Ahmet Cemalettin Çelebi
Bizim erkânımız; ahlâkı Muhammed’i ve edebi Ali’dir.
Hünkar Hacı Bektaş-ı Veli
Ahmet Cemalettin Çelebi (1862-1921), Feyzullah Çelebi’nin büyük oğludur. Babasının ölümü üzerine 1878 tarihinde Hacı Bektaş Veli Dergahı’na postnişin olmuştur.Cemalettin Çelebi 1912 yıllarında “Müdafaa” adlı bir kitap yayınlamıştır.Ulusal kurtuluş savaşında Atatürk ile yakın ilişki içinde bulunmuş, Amasya toplantısına katılmış, Atatürk’ün desteklenmesi için ülke çapında çalışmalar yapmıştır.Birinci Büyük Millet Meclisinde “birinci reis vekili” olan Cemalettin Çelebi 1921’de ölmüş, Kırklar Meydanı’nda toprağa verilmiştir.
(Pir Dergahından Nefesler,A.Celalettin ULUSOY,sf 103)

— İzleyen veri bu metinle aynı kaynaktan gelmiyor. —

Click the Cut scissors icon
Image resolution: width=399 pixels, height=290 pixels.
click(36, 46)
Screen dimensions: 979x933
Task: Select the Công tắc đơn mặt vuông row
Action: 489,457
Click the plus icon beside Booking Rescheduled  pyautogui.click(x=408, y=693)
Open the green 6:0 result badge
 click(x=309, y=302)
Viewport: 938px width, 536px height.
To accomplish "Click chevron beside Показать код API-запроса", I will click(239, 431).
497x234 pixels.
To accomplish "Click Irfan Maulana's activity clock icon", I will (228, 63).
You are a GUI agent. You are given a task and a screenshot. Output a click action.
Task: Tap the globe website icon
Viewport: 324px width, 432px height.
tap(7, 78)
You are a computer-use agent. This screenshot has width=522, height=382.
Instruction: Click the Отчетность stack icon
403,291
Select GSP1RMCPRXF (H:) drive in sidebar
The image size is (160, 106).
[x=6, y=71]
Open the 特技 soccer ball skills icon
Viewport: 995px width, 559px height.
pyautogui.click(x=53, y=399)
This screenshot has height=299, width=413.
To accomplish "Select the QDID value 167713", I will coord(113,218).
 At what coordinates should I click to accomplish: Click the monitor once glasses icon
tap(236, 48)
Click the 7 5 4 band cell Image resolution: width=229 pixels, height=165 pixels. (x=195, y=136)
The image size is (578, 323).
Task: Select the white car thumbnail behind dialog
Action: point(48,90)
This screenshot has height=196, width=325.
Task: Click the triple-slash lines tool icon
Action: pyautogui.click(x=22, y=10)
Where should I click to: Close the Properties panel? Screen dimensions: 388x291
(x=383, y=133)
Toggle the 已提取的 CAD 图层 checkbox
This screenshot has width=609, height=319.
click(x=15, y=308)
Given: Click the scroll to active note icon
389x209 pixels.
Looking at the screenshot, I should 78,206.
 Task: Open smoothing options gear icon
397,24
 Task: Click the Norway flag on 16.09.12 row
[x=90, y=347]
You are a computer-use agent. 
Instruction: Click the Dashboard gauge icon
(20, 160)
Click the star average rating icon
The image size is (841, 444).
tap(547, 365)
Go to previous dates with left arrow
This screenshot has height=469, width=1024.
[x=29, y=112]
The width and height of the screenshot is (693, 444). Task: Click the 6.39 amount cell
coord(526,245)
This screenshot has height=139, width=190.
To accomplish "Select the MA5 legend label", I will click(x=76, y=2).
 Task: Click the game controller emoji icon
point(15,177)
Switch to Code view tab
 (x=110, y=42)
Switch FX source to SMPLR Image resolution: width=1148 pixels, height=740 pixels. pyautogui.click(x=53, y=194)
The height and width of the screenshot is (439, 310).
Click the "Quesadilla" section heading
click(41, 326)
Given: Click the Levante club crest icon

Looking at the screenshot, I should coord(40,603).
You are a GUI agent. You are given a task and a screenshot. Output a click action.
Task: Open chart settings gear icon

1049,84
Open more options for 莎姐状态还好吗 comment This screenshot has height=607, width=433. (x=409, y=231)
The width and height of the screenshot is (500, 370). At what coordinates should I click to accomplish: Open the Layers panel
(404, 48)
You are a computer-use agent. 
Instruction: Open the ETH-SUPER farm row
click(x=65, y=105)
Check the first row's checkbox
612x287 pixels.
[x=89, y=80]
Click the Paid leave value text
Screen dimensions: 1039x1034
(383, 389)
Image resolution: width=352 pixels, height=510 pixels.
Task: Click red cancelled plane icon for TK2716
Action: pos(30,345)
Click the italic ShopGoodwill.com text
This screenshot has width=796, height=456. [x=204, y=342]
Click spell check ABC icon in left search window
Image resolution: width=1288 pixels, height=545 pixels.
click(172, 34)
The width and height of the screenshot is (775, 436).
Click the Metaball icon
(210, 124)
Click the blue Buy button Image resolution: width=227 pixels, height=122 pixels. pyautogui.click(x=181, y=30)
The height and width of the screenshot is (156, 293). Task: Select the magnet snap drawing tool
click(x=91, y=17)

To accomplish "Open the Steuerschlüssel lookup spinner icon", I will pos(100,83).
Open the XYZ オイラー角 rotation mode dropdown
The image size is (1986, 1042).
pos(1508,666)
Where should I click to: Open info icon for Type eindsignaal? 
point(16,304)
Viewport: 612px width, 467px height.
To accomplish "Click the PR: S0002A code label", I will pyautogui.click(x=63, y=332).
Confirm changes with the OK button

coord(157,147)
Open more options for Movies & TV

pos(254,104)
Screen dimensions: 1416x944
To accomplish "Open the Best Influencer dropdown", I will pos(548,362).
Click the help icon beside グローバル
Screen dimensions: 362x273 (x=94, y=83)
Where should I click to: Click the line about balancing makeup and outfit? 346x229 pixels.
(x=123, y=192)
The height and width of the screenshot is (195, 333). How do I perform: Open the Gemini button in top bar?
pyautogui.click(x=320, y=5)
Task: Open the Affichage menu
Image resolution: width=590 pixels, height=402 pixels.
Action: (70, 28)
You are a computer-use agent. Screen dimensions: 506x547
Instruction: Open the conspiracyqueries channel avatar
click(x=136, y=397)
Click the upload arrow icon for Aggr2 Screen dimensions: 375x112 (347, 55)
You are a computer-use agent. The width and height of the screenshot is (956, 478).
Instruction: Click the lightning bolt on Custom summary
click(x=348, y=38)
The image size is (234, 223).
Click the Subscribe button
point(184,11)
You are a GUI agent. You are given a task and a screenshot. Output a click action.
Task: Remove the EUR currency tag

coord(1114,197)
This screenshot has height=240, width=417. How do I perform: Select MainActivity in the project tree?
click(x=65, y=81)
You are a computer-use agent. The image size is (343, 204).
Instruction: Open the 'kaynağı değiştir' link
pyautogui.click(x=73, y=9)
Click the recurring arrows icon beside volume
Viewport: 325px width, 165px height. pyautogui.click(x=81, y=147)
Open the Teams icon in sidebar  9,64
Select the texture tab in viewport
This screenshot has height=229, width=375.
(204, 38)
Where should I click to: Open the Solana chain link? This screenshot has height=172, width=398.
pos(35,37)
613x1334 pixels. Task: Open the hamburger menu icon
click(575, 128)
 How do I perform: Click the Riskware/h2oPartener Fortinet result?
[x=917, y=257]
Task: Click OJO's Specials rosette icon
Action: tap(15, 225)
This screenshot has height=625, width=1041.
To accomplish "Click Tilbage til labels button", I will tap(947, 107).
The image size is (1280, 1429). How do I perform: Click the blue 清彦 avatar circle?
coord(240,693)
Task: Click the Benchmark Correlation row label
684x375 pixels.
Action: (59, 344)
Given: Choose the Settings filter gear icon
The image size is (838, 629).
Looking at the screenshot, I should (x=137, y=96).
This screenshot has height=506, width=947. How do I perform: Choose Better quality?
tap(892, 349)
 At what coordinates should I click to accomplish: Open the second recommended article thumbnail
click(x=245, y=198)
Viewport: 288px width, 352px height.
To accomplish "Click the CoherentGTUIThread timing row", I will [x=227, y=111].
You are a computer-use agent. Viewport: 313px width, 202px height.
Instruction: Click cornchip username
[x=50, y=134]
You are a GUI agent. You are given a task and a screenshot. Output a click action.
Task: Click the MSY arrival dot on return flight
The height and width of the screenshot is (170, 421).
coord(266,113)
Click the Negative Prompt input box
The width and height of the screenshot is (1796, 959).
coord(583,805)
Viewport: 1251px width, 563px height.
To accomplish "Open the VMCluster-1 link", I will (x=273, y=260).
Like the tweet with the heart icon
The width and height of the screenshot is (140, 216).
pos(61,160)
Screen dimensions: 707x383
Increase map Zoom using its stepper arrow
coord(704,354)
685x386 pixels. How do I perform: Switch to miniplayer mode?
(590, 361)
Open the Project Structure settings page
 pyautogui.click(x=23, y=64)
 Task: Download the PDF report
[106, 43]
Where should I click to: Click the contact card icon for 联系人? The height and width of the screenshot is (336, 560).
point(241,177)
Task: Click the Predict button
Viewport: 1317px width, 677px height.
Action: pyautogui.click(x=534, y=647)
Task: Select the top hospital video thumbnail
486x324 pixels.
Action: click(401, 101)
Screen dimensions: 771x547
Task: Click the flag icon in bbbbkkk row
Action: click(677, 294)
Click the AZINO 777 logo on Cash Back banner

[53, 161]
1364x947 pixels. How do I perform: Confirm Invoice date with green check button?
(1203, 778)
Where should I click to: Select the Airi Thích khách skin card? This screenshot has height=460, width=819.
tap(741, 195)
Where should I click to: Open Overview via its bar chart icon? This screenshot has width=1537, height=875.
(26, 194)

Mustafa Kemal Paşa’nın Samsun’a çıkışını izleyen günlerde, Cemalettin Çelebi ile aralarında sıkı bir temas gelişti. Cemal Kutay, “Kurtuluşun ve Cumhuriyetin Manevi Mimarları” adlı kitabında, Amasya’da Mustafa Kemal’i karşılayan heyetin içinde Cemalettin Çelebi’nin de bulunduğunu yazmaktadır.Erzurum Kongresi ve Sivas Kongresi sonrasında Ankara’ya geçerken, Mustafa Kemal Paşa Hacıbektaş’a uğrayarak 23 Aralık 1919 günü Cemalettin Çelebi ile başbaşa uzun bir görüşme yapmış ve geceyi evinde geçirmiştir. Mustafa Kemal ertesi gün (24 Aralık) Hacı Bektaş Veli türbesini ziyaret etmiş ve ardından Kurtuluş Savaşı’nı başlatmak için Ankara’ya yola çıkmıştır.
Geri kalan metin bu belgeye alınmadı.